::: AVAILABLE DATA :::

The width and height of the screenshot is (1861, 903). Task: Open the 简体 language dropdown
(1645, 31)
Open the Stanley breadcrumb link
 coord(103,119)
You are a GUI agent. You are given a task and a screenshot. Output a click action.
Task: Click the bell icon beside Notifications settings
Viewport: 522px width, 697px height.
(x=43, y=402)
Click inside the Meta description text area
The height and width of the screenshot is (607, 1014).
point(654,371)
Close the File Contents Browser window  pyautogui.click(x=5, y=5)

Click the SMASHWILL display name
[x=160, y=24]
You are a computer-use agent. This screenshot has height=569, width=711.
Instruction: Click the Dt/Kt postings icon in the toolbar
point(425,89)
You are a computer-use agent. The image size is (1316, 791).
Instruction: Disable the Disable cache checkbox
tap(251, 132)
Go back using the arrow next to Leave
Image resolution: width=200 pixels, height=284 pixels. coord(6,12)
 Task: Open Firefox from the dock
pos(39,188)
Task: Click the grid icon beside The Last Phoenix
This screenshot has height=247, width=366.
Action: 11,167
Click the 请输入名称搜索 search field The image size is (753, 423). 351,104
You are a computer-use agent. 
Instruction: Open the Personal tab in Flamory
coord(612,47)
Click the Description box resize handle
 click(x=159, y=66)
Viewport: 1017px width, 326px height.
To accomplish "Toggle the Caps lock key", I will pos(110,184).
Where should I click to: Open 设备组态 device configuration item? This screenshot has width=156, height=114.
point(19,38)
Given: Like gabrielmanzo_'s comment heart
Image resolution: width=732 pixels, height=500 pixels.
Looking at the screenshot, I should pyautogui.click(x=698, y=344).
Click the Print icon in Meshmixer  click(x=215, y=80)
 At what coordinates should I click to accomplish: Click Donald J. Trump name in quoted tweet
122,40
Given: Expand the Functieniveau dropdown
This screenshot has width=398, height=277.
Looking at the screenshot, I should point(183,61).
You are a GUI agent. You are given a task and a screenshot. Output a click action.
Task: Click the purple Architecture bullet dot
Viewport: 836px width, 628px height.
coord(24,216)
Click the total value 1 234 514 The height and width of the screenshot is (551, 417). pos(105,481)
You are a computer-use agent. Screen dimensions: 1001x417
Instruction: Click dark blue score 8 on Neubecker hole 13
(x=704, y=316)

:::

Print the records above once again, exactly as written.

_COMPLETED EXERCISE_
The width and height of the screenshot is (1861, 903). Task: Open the 简体 language dropdown
(1645, 31)
Open the Stanley breadcrumb link
 coord(103,119)
You are a GUI agent. You are given a task and a screenshot. Output a click action.
Task: Click the bell icon beside Notifications settings
Viewport: 522px width, 697px height.
(x=43, y=402)
Click inside the Meta description text area
The height and width of the screenshot is (607, 1014).
point(654,371)
Close the File Contents Browser window  pyautogui.click(x=5, y=5)

Click the SMASHWILL display name
[x=160, y=24]
You are a computer-use agent. This screenshot has height=569, width=711.
Instruction: Click the Dt/Kt postings icon in the toolbar
point(425,89)
You are a computer-use agent. The image size is (1316, 791).
Instruction: Disable the Disable cache checkbox
tap(251, 132)
Go back using the arrow next to Leave
Image resolution: width=200 pixels, height=284 pixels. coord(6,12)
 Task: Open Firefox from the dock
pos(39,188)
Task: Click the grid icon beside The Last Phoenix
This screenshot has height=247, width=366.
Action: 11,167
Click the 请输入名称搜索 search field The image size is (753, 423). 351,104
You are a computer-use agent. 
Instruction: Open the Personal tab in Flamory
coord(612,47)
Click the Description box resize handle
 click(x=159, y=66)
Viewport: 1017px width, 326px height.
To accomplish "Toggle the Caps lock key", I will pos(110,184).
Where should I click to: Open 设备组态 device configuration item? This screenshot has width=156, height=114.
point(19,38)
Given: Like gabrielmanzo_'s comment heart
Image resolution: width=732 pixels, height=500 pixels.
Looking at the screenshot, I should pyautogui.click(x=698, y=344).
Click the Print icon in Meshmixer  click(x=215, y=80)
 At what coordinates should I click to accomplish: Click Donald J. Trump name in quoted tweet
122,40
Given: Expand the Functieniveau dropdown
This screenshot has width=398, height=277.
Looking at the screenshot, I should point(183,61).
You are a GUI agent. You are given a task and a screenshot. Output a click action.
Task: Click the purple Architecture bullet dot
Viewport: 836px width, 628px height.
coord(24,216)
Click the total value 1 234 514 The height and width of the screenshot is (551, 417). pos(105,481)
You are a computer-use agent. Screen dimensions: 1001x417
Instruction: Click dark blue score 8 on Neubecker hole 13
(x=704, y=316)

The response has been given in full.